Creative Industries Event Sparks Bright Ideas25.10.2013
Last week, Regional Arts NSW visited Albury-Wodonga to attend the creative industries symposium hosted by Murray Arts, Bright Sparks. This is the second year the conference has run, and an audience of 75 were gathered at the Butter Factory, Gateway Island, to listen to speakers Clare Bowditch and Mark Tuckey, as well as attend forums and workshops facilitated by successful local business people.
Celebrated furniture designer, Mark Tuckey, found himself speaking to a very warm crowd of fans and interior design groupies, despite admitting he had, ‘never given a talk like this before.’ He described his journey from humble beginnings, to the success he is today. Tuckey imparted practical advice about handling staffing issues, marketing and small business practicalities (‘find yourself a mate, who’s a lawyer’), along with wisdom of experience from a creative perspective (‘There are going to be people who don’t like what you do… the only consolation, really, is for you to like what you’re doing.’).

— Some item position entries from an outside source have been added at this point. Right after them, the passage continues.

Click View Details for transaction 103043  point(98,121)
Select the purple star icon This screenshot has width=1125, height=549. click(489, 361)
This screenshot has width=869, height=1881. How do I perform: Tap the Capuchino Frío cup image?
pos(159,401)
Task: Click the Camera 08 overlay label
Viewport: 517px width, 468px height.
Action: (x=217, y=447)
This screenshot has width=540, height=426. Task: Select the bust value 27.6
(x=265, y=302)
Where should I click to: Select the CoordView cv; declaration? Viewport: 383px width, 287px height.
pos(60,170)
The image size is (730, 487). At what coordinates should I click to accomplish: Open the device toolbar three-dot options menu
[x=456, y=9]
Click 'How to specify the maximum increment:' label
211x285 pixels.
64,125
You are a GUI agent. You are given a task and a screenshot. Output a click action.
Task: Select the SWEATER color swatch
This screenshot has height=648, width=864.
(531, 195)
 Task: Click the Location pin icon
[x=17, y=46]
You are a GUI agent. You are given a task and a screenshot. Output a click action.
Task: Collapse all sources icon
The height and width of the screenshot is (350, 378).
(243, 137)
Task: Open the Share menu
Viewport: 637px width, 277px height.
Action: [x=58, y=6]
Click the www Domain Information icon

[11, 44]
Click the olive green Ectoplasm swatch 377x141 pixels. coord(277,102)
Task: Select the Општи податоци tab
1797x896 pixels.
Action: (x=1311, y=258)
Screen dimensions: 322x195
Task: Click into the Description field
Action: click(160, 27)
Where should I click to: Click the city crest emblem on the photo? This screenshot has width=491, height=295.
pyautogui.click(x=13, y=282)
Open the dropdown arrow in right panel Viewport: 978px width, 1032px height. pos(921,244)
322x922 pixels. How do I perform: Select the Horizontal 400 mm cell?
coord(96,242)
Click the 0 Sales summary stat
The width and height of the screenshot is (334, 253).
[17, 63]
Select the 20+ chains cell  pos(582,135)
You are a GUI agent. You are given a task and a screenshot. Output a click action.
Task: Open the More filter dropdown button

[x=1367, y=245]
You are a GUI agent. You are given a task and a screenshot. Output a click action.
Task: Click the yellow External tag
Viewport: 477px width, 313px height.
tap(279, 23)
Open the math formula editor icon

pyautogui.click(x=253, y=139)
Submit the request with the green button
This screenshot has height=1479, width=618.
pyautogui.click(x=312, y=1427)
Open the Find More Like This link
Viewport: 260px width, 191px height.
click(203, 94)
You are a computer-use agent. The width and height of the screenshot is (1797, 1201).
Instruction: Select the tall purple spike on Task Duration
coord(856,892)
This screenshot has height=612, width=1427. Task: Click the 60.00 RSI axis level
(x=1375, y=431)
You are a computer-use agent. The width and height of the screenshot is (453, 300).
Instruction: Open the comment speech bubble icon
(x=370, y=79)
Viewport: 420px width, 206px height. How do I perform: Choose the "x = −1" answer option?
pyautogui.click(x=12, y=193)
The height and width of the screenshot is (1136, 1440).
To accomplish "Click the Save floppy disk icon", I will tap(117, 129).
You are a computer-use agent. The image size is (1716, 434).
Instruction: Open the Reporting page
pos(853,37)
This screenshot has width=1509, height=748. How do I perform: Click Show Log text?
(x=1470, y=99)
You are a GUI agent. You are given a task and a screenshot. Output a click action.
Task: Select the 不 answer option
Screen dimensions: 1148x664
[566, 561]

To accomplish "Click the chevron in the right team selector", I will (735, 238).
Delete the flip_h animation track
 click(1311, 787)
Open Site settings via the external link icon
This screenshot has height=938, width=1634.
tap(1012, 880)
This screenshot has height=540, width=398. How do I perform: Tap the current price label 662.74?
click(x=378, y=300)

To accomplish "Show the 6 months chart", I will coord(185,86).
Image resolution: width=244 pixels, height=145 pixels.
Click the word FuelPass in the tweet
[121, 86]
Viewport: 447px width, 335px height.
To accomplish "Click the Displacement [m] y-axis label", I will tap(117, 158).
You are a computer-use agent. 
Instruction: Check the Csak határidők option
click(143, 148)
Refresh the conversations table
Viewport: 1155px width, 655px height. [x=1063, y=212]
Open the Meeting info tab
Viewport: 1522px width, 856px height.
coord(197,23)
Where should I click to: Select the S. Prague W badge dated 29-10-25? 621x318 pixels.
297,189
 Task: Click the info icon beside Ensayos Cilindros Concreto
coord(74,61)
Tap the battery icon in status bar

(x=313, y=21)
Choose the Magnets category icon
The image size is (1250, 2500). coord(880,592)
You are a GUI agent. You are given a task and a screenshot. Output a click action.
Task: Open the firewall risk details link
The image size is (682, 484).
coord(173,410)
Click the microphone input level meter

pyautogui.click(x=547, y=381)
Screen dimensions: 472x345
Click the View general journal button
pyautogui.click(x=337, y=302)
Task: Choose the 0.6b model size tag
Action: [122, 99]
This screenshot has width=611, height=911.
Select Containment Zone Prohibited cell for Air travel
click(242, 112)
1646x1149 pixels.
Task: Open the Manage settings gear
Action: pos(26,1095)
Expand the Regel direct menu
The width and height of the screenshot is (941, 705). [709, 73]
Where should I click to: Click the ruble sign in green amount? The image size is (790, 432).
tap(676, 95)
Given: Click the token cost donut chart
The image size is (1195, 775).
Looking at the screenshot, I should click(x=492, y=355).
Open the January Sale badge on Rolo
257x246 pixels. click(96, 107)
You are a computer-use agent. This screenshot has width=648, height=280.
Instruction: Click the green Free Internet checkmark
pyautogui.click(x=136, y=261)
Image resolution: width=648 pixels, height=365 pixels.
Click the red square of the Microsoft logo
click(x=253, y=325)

Musician and Offspring actor, Bowditch, addressed the audience as the spokeswoman for her business, Big Hearted Business, which trains creative small-business owners in the art of thriving in the modern business landscape. ‘We teach creative people about business, and business people to be creative,’ she said.
During her keynote talk, Bowditch asked the audience to write down three steps they needed to take this year, to begin the process of realising their business dream by 2018. She expressed sympathy with her fellow creatives in the audience, who were hungry for tips on the journey towards a successful creative business.
A forum facilitated by Jon Halpin, which opened up the conversation to the experiences of business people living in the area, provided insight into the working lives of successful regional creatives. Sisters, Lisa O’Keefe and Stacey Clayton of Koolaman Designs; award winning, Albury-based, filmmaker,Helen Newman; and freelance embroidery designer, Alison Moncrief, all shared their working lives and perspectives on how to ‘make it work’ outside of the capital cities.
Murray Arts plan to continue the event next year; they hope for its reach to grow and to see creative industry people from Wagga Wagga, ACT and Bendigo, travel to attend the conference in 2014.